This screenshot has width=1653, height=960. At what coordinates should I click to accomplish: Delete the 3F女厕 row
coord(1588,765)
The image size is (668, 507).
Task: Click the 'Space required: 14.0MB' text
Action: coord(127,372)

⁂

TASK DETAILS — Reproduce the entire listing above verbatim, line by line, with nothing added, omitted, or altered.

EXERCISE RESULT —
This screenshot has width=1653, height=960. At what coordinates should I click to accomplish: Delete the 3F女厕 row
coord(1588,765)
The image size is (668, 507).
Task: Click the 'Space required: 14.0MB' text
Action: coord(127,372)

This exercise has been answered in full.